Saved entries
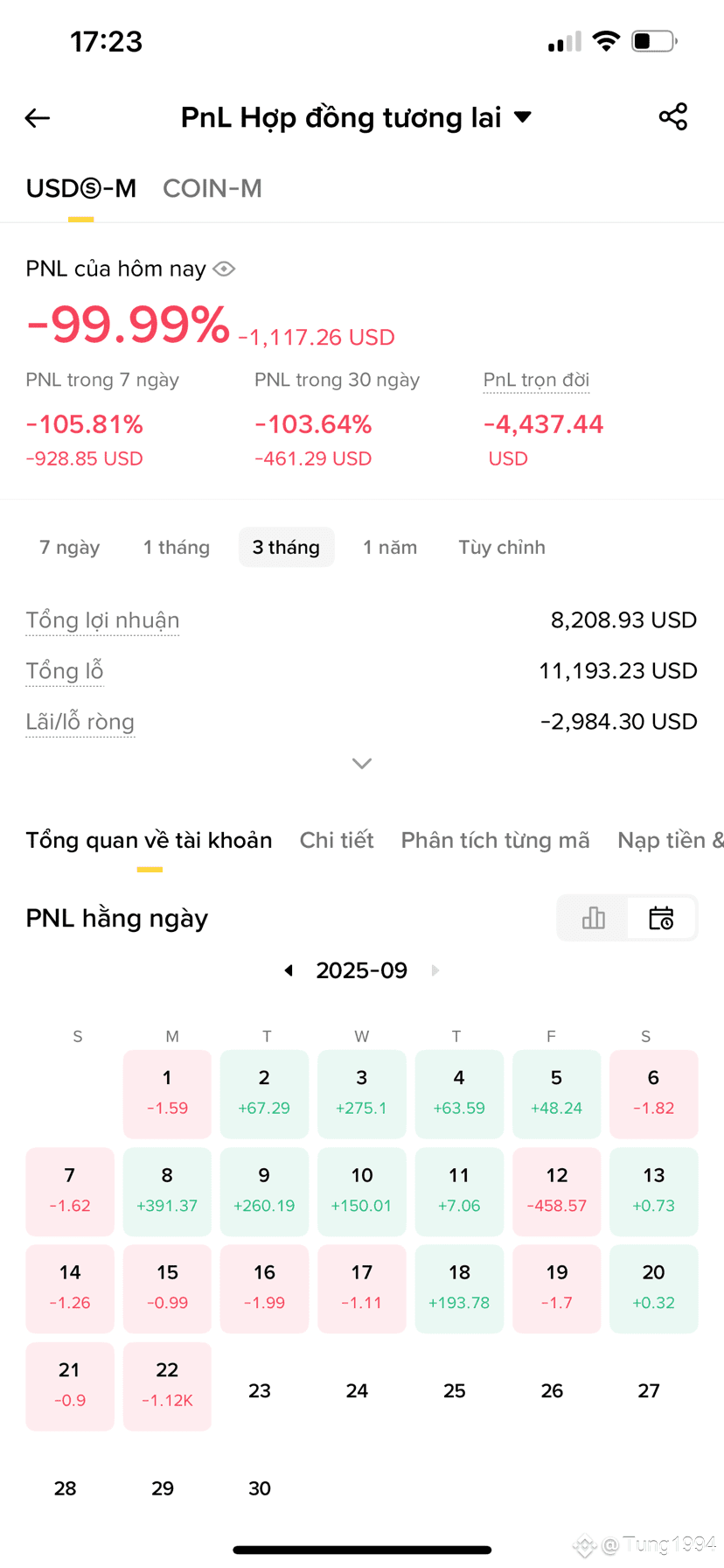Go to next month arrow
Image resolution: width=724 pixels, height=1568 pixels.
pyautogui.click(x=435, y=970)
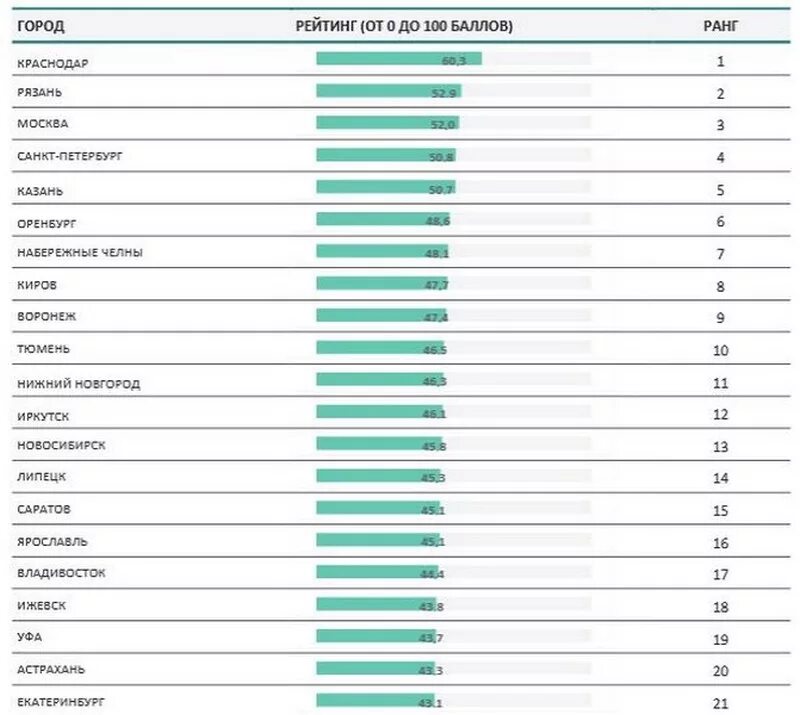Select the Владивосток city name
Image resolution: width=800 pixels, height=715 pixels.
tap(61, 573)
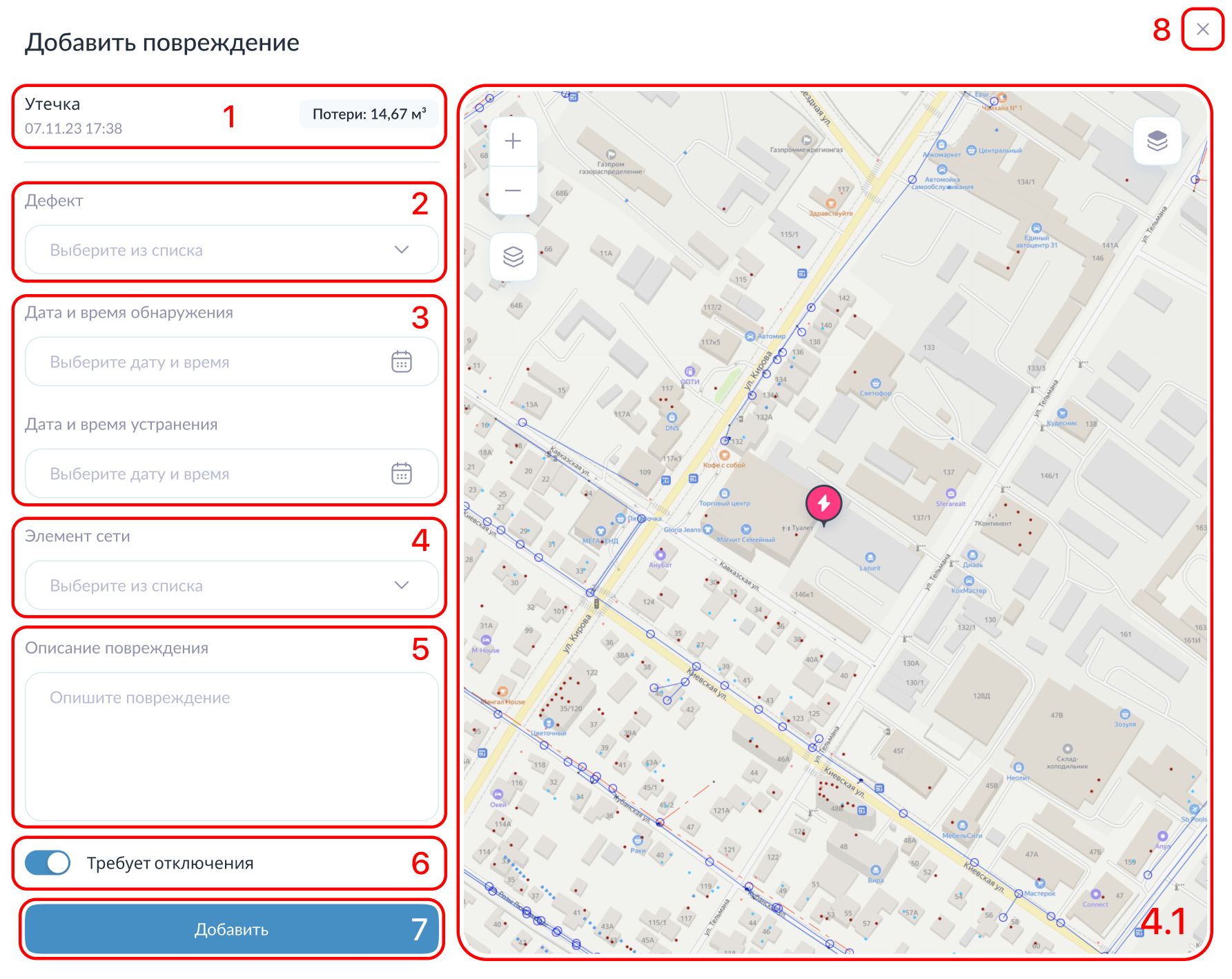1232x979 pixels.
Task: Disable the 'Требует отключения' toggle
Action: [x=48, y=863]
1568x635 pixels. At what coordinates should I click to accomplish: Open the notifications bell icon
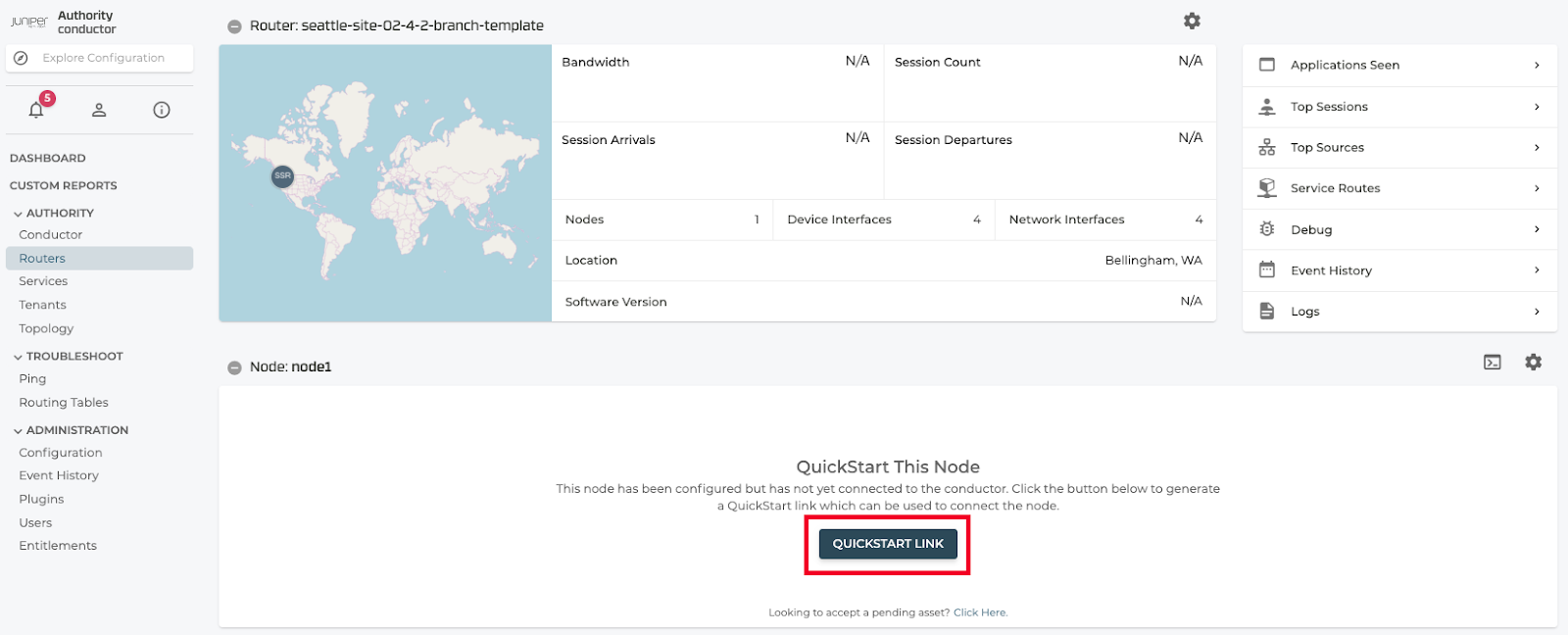point(36,110)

**Task objective**
The range to set down runs from the line containing "1568x635 pixels. At" through the final line of the data, both ends included; give it exactly and drop the pictures.

**Exercise output**
1568x635 pixels. At what coordinates should I click to accomplish: Open the notifications bell icon
point(36,110)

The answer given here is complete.